The imbalanced-learn implementation of SMOTE requires us to give us the total number of data points needed for each class. This is the number of data points we have in the original data for a class + however many new (synthetic) data points we want to create for that class.

26 of 30

Total Data Points

SMOTE now knows it has 200 “slots” to fill for each class. First it fills the slots in each class with the original data for each class.

27 of 30

Total Data Points

Then it applies the SMOTE oversampling technique we described earlier to generate synthetic data points to fill the remaining slots in each class

28 of 30

Total Data Points

If we’re using SMOTE to generate additional data points to augment our data, we will use all the data.

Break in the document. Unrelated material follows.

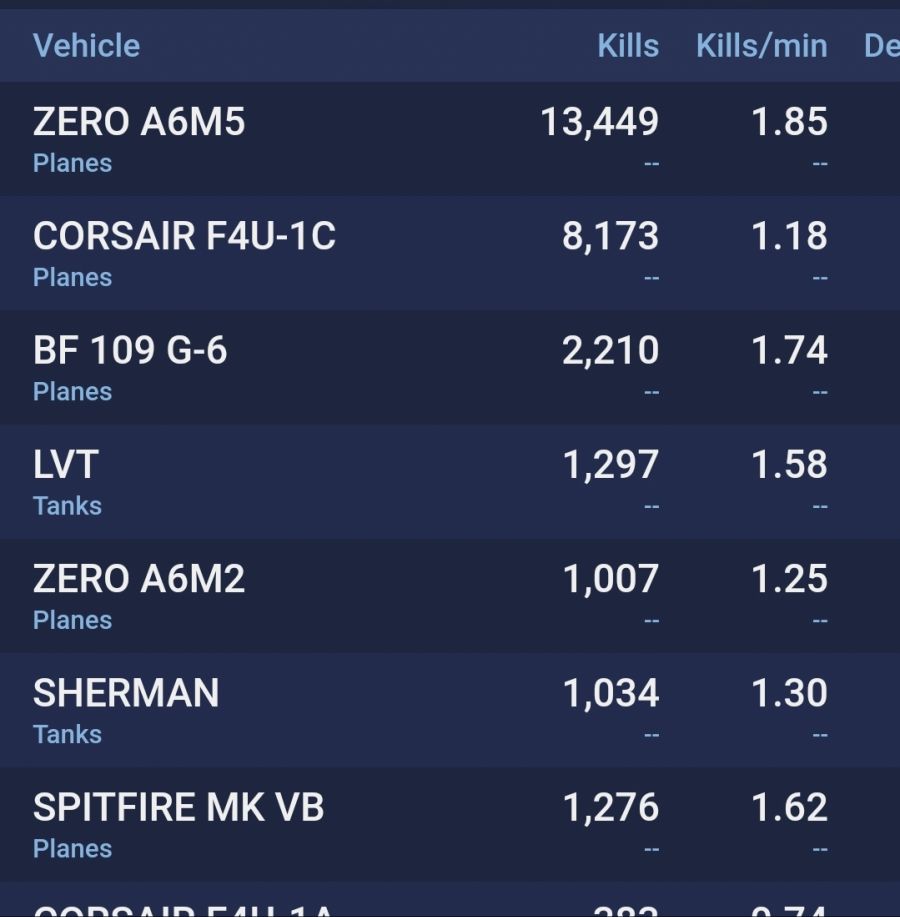Screen dimensions: 900x917
Task: Click the Tanks label under LVT
Action: point(67,506)
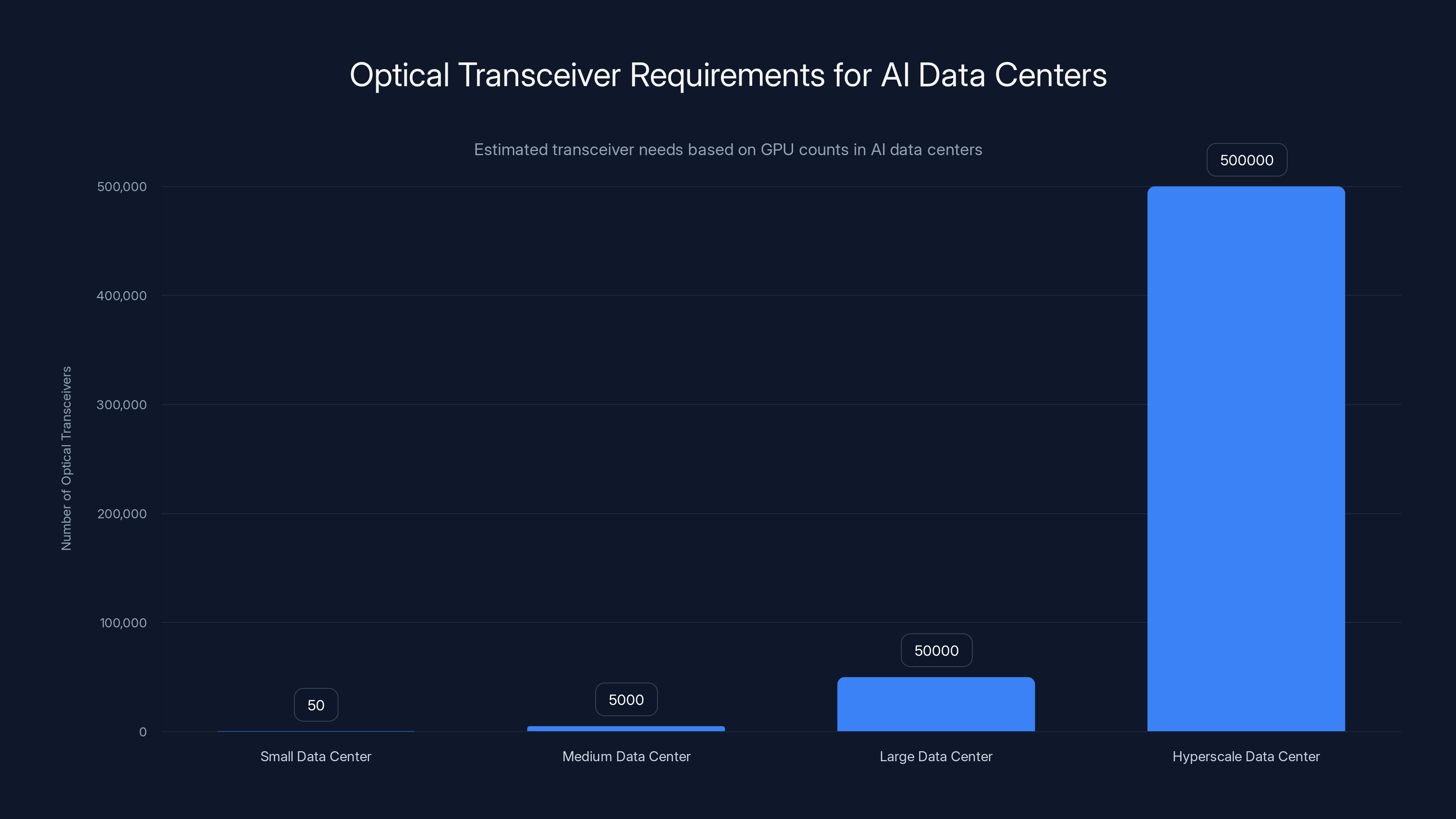
Task: Select the 500000 value label
Action: point(1246,160)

But if we’re using the new data points to replace our data, we only want the synthetic data. We can just grab it from the point in the array after however many original data points we’ve got

29 of 30

Exercise 1

After a 10 minute break, you’ll work in your groups on the following tasks (note - you’ll need to activate the smote_hsma environment for this exercise) :

As a group, work through the notebook synthetic_data_SMOTE which walks you through an example where you generate a synthetic dataset of the Titanic data, and compare the performance using this data vs the real data in a Logistic Regression model. Have one person lead, read through everything carefully, and make sure everyone understands how it all works.
You have been provided with some new stroke data (different to that used in the previous sessions). This is a labelled stroke prediction dataset that contains a number of features along with whether the patient had a stroke or not. The data is from Kaggle (https://bit.ly/3IktstF) but I have preprocessed the data for you and provided you with the file processed_stroke.csv which is the one you should load and use. You should first look at the data and get a feel for it. Then, your task is to generate synthetic data from this data and compare Linear Regression model performance using the real data vs the synthetic data you create. The notebook Exercise_1_Template has been provided for you which contains prompts before each code cell to guide you through. For this task, you should go up to the point where it says “ADVANCED TASK”
Assuming you complete the previous two tasks, you should then move onto the final task. See the next slide…

30 of 30

Exercise 1

3. This task is a little more advanced. Here, you will generate some new synthetic data from the same stroke data, but this time with the purpose of augmenting the number of data points for the Positive Class (Class 1). In the original data, you’ll see that there are 209 positive class examples, and 4,700 negative class examples. You will generate synthetic data for the positive class only to generate another 2,000 data points. Then you will add these to the original data, and try fitting a Logistic Regression model on this new dataset (with 2,209 positive class examples, and 4,700 negative class examples).

Each code cell in this section contains some comments describing broadly what the code should do, but you’ll need to work out how to do it. Think carefully about what you’re doing, and adapt the code you’ve seen accordingly.

Once you’ve trained a model using this new dataset, what do you conclude? Has this helped or hindered model performance in this instance?

You have a total of 1 hour 45 minutes to complete this exercise. When we come back, I’ll ask a couple groups to present what they came up with and talk about the results they got.